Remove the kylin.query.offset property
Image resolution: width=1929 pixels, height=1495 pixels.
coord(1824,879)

---

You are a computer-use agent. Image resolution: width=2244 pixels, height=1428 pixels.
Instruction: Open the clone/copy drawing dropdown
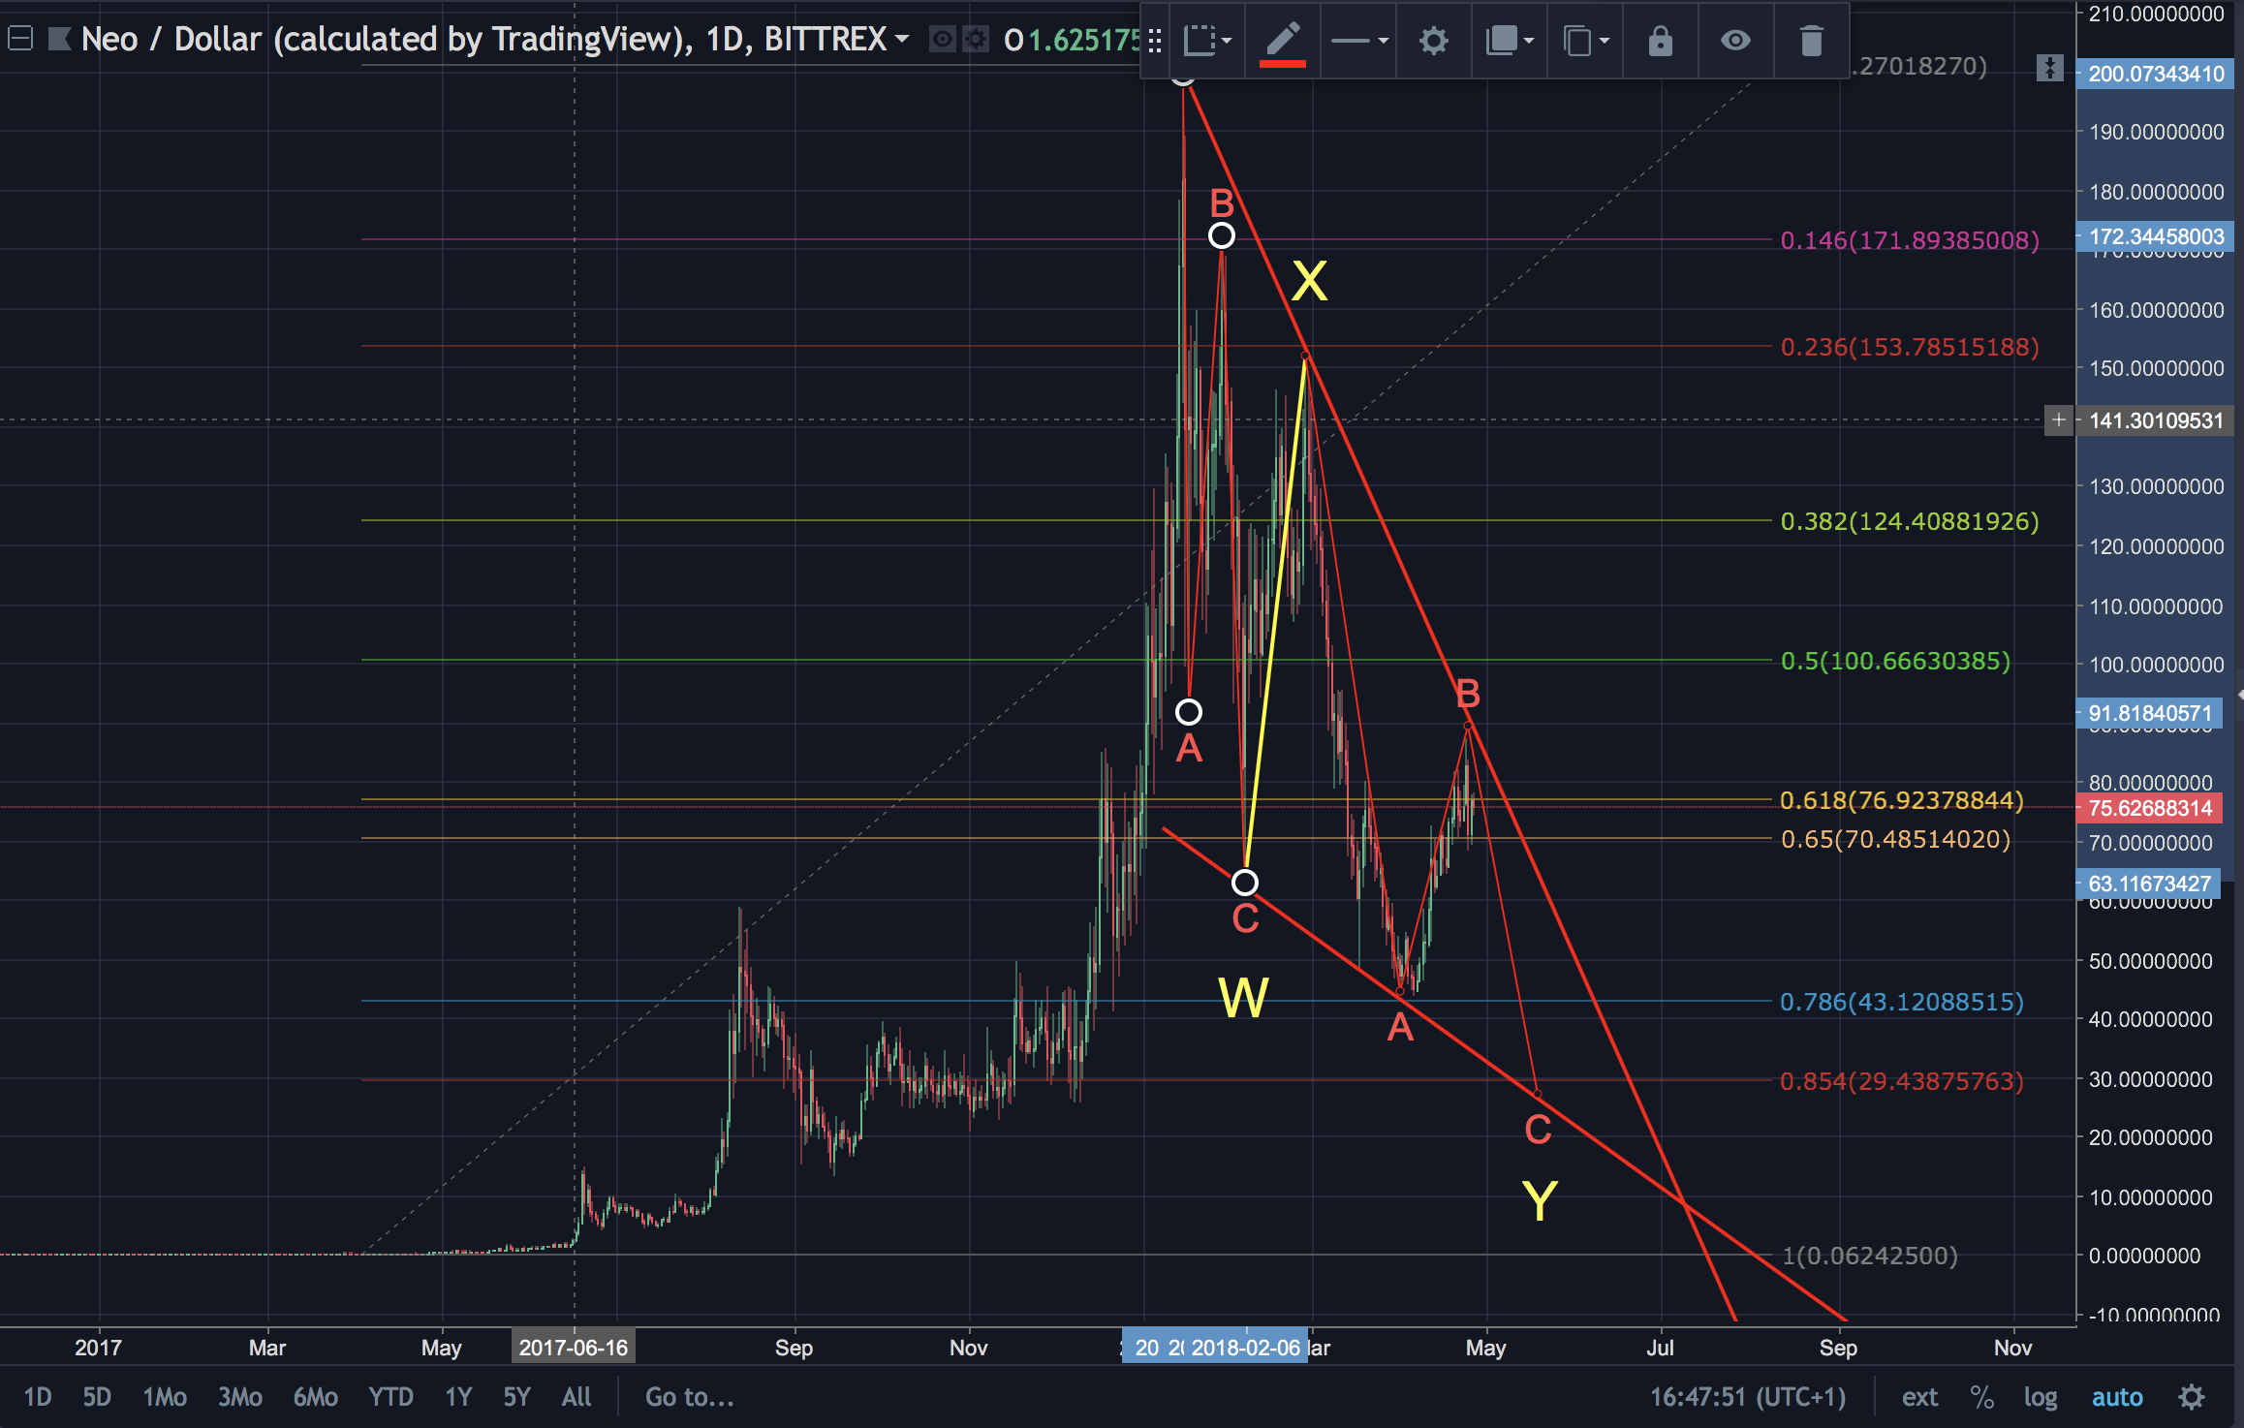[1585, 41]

--

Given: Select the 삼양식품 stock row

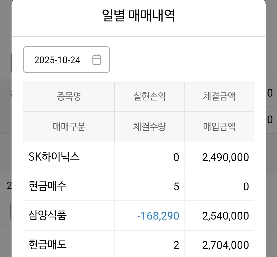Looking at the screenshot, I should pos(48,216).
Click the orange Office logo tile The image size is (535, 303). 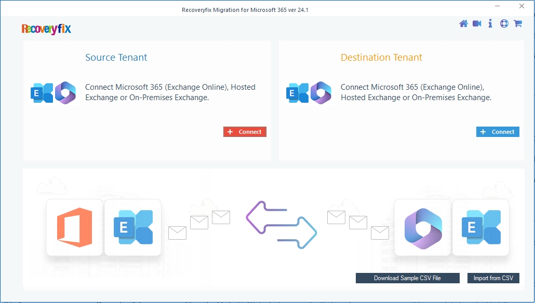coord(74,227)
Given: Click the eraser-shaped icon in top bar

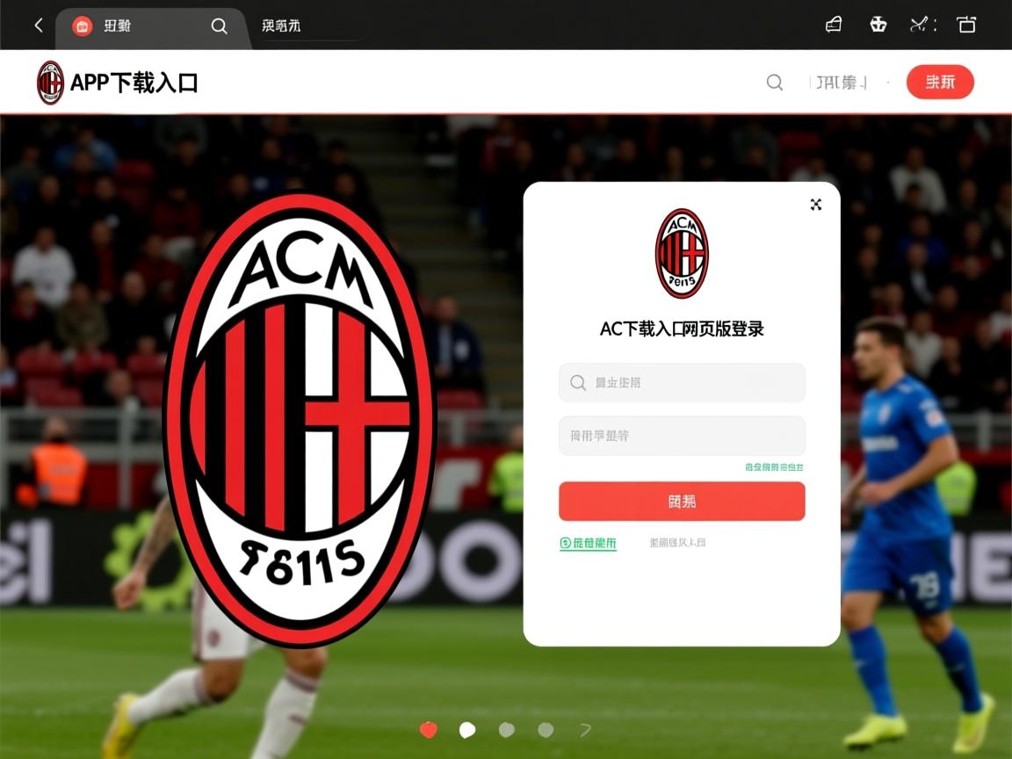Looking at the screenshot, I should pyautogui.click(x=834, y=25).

Exercise: Please display every line in the records above that contains the word "resolution", copied in full.

Full response:
Image resolution: width=1929 pixels, height=1495 pixels.
You are a computer-use agent. Image resolution: width=2244 pixels, height=1428 pixels.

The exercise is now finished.